The study of the alteration processes of Giglio granite has shown that already in the bedrock, there are small percentages of clay minerals such as kaolinite and chlorite due to hydrothermal alteration phenomena.

Starting from this condition, the exogenous alteration is initially expressed by physical phenomena (increase in intercrystalline porosity), which in turn favours the establishment of a slight hydrolysis of the silicates, as indicated in feldspars by their partial sericitisation and in biotite by chloritisation.

The chemical analysis showed a general decrease in Na, Ca, and K, in accordance with the chemical weathering indexes and the presence of a sericitisation process.

The alteration then proceeded with a further strong increase in the intercrystalline porosity up to the loss of coherence, which occurs when the latter exceeds 9%.

This increase in porosity determines an increase in the stone bioreceptivity as well. It is therefore relevant to highlight that a very high increase in porosity (an increase of about 300%) apparently does not correspond to a situation of such serious decay. This decay became evident immediately afterwards, with an almost sudden collapse of the structure.
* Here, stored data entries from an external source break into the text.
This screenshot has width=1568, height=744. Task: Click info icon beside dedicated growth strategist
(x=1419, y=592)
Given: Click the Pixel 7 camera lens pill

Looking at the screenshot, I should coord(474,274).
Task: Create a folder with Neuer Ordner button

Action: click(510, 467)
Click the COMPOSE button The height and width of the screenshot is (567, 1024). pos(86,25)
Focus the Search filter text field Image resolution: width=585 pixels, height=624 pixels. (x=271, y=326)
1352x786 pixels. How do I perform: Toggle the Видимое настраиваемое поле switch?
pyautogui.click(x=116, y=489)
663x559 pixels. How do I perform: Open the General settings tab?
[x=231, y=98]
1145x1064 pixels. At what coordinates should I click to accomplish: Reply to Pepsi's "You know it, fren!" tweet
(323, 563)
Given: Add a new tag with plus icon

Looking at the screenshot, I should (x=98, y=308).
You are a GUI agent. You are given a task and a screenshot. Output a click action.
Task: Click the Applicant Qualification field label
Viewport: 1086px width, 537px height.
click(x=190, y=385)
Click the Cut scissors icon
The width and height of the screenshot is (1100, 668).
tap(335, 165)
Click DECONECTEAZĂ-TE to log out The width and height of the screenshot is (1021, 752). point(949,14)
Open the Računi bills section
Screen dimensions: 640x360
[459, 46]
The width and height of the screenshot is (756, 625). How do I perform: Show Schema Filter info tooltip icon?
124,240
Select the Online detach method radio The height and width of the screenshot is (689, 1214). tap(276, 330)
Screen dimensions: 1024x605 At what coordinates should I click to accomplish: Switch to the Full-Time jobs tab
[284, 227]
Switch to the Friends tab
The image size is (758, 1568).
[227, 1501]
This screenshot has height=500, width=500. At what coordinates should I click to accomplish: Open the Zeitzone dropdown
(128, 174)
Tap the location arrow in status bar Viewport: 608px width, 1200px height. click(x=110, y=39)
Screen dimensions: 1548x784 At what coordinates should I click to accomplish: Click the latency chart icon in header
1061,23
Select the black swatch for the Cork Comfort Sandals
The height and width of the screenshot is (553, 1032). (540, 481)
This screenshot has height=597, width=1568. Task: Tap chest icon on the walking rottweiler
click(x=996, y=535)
Therefore, once again, the need for a continuous monitoring of the state of conservation of the architectural heritage is evident to avoid performing interventions when the situation is compromised.

As regards the chemical weathering indexes, these can be a support to objectively quantify the conservation conditions of the material. However, it must be considered that the actual conditions of conservation of a stone material in place also depend on the type of installation and the conditions of exposure to atmospheric agents and capillary rise phenomena. This can determine the fact that the material may have a low chemical weathering index, even though it is actually very decayed.